Count the lines in the items below that contain the string "should", treating uppercase and lowercase letters as different, and reply with that number alone.
"""
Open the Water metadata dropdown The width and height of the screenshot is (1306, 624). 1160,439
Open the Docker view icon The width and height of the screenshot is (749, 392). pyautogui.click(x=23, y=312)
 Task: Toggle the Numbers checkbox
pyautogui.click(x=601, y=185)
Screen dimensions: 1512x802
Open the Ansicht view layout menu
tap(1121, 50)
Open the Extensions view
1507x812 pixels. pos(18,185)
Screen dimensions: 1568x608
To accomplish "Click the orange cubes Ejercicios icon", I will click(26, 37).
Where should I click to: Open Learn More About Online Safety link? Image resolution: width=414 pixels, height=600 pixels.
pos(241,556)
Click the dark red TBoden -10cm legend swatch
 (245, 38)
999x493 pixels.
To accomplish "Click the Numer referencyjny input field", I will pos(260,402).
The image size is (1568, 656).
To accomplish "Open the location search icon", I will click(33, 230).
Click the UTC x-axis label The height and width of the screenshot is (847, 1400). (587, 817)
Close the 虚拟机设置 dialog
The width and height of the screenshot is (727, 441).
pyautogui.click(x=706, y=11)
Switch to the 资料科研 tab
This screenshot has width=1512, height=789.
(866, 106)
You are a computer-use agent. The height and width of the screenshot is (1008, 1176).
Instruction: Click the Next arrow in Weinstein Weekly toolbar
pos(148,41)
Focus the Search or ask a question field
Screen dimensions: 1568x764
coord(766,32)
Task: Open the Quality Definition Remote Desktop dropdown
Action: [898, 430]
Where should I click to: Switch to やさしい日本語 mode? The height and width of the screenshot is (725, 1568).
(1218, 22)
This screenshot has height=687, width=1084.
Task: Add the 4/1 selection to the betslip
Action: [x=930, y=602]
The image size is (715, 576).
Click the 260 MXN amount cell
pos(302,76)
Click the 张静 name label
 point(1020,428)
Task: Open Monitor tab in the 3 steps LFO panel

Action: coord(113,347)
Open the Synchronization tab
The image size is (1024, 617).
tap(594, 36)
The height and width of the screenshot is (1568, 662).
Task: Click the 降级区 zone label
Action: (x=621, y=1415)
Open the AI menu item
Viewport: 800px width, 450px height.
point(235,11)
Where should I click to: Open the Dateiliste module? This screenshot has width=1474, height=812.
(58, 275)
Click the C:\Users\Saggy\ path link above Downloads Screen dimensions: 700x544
"""
**SOLUTION FOR THIS PROBLEM:**
3